▶ _Task objective_
In the piece on Walgreens store closures, what share of U.S. pharmacies closed between 2009 and 2015?

▶ _Page extract_

Walgreens’ Strategic Store Closures: A Double-Edged Sword for Healthcare Access

Walgreens’ Strategic Store Closures: A Double-Edged Sword for Healthcare Access

As Walgreens consolidates its operations to strengthen its core pharmacy business, the rise of pharmacy deserts poses significant challenges for vulnerable communities and healthcare costs.

During a third-quarter earnings call in June, Walgreens CEO Tim Wentworth noted that 75% of the company’s roughly 8,600 stores are responsible for nearly all of its retail profits—and that, for the other 25% (over 2,000 stores), “changes are imminent.” Although the company recently shuttered about 300 stores, this announcement suggests that Walgreens’ belt-tightening is far from finished. According to Wentworth, these planned closures will help Walgreens “[focus] on improving our core business: retail pharmacy, which is central to the future of healthcare.”

A U.S. Pharmacist study notes that one in eight pharmacies in the United States closed between 2009 and 2015. These closures gave rise to what are now commonly known as “pharmacy deserts”: areas in which pharmacies are scarce or nonexistent, thereby forcing residents to travel farther to get their medication.

Cardinal Health found that nearly 15% (2,177) of the approximately 15,000 towns in the U.S. with populations under 5,000 did not have access to a pharmacy within 10 miles. Pharmacy deserts are also more common in areas where significant barriers to care already exist, such as lower rates of vehicle ownership, higher rates of poverty, and fewer healthcare professionals.

Patients without reliable and convenient access to a pharmacy have a harder time with medication adherence; these challenges also increase exponentially with every additional medication in a patient’s regimen. As a consequence, those most harmed by pharmacy deserts are also the most vulnerable individuals: people managing multiple comorbid conditions. Without convenient access to the medication—and education—that pharmacies provide, patients are less likely to achieve positive health outcomes on their own and more likely to rely on emergency or urgent care facilities for their needs. This, in turn, leads to higher care costs across the board.

Consolidating operations may well bolster Walgreens’ pharmacy business. But it’s difficult to see how this will benefit everyone on the other side of the counter.

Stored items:
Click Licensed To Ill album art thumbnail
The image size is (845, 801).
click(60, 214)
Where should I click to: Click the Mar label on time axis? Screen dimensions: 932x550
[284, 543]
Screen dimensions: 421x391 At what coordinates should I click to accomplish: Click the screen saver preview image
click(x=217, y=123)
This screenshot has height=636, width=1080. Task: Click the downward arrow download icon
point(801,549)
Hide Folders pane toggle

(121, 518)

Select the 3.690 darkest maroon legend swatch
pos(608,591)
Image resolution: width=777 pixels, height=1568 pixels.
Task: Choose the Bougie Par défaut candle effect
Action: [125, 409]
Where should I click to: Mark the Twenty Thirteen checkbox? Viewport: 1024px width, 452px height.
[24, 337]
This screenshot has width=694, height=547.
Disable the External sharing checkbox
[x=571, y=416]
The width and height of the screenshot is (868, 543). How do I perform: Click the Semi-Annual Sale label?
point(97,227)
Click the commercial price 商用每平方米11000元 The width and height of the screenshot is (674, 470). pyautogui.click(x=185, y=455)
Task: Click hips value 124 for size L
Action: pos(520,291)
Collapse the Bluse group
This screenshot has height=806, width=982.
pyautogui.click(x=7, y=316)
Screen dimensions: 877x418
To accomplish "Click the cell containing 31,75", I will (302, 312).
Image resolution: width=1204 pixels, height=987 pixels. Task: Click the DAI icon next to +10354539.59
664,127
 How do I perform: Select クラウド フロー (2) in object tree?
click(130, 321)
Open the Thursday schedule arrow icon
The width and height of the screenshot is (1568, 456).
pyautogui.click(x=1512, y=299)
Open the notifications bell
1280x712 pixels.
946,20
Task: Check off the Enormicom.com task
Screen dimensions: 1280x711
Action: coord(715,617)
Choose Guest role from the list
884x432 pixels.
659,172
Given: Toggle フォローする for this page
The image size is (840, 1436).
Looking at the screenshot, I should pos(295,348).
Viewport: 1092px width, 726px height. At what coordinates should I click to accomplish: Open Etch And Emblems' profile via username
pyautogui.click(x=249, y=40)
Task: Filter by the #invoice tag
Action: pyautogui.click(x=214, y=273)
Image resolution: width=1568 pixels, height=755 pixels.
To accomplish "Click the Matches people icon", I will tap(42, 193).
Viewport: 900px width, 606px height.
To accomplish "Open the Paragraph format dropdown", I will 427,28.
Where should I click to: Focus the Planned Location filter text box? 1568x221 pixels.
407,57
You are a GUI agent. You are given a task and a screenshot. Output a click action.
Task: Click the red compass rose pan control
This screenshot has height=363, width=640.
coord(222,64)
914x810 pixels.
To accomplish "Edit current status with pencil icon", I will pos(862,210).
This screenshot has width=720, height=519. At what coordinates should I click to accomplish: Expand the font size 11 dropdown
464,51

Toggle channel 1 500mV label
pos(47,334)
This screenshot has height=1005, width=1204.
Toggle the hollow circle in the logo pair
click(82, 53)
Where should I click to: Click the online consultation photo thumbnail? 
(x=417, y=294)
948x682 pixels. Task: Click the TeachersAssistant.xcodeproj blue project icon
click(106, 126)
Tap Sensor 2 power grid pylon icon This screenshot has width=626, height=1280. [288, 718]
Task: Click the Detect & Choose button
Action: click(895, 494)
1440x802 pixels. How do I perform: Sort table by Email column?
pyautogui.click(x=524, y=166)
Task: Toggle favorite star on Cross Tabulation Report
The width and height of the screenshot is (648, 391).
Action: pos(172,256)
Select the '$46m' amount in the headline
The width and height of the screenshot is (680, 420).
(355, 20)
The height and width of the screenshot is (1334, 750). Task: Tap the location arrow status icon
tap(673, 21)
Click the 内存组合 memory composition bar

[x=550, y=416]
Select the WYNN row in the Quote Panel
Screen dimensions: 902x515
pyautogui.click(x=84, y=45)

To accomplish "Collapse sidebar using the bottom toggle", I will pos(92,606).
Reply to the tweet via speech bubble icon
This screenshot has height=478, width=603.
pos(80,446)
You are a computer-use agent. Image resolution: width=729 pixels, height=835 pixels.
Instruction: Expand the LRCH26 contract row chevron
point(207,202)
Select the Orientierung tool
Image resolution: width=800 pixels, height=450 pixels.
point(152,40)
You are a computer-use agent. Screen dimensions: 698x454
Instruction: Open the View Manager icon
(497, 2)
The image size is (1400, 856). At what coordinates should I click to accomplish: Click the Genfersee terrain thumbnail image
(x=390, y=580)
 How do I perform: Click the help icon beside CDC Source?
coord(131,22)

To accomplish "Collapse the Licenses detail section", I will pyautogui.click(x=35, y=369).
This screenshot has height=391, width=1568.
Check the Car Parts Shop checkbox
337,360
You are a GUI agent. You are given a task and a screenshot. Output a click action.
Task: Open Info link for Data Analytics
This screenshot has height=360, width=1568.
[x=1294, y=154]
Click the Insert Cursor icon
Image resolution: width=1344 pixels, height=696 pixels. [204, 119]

▶ _Task response_
One in eight.